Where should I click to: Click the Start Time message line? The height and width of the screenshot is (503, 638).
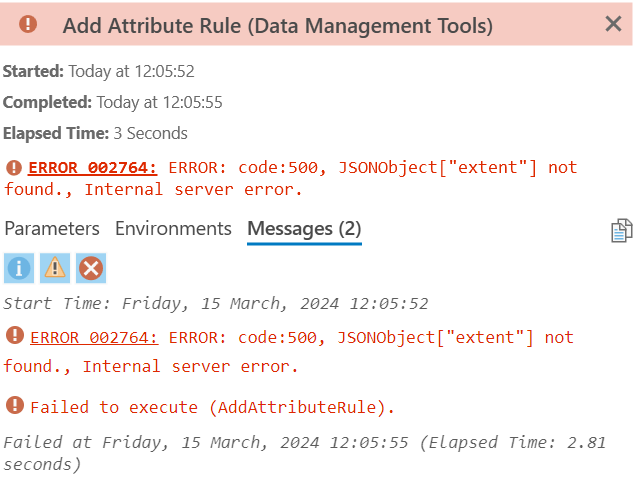[x=215, y=303]
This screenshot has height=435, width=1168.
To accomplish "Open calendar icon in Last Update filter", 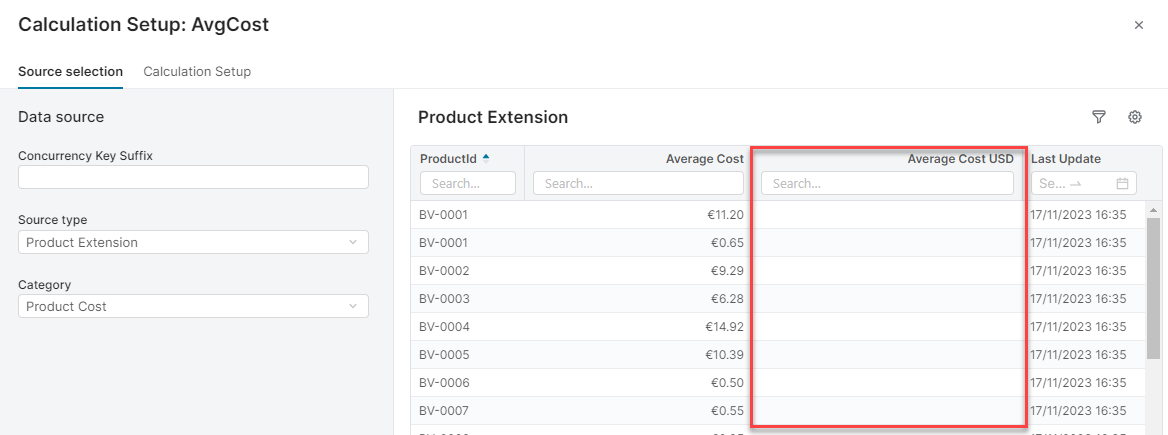I will click(1122, 184).
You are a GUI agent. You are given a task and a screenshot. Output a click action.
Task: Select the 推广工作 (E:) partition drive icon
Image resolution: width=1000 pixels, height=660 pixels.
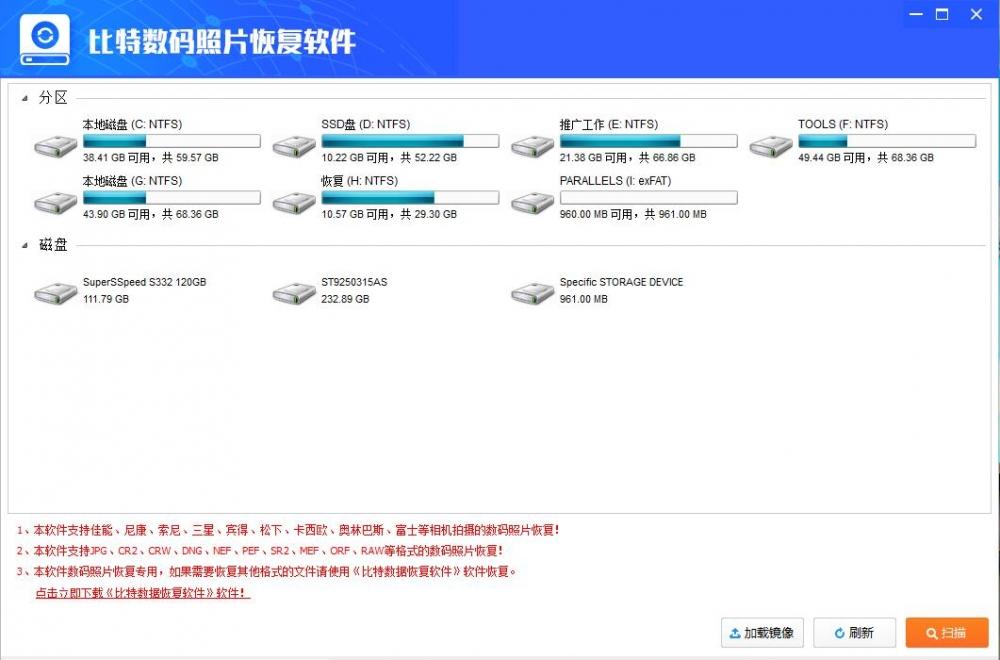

====================

> **What the task asks**: Set down, word for word, the line that holds "You are a GUI" and all lines after it to the end of the entries above, but not the pictures.

> **Expected answer**:
You are a GUI agent. You are given a task and a screenshot. Output a click action.
Task: Select the 推广工作 (E:) partition drive icon
Image resolution: width=1000 pixels, height=660 pixels.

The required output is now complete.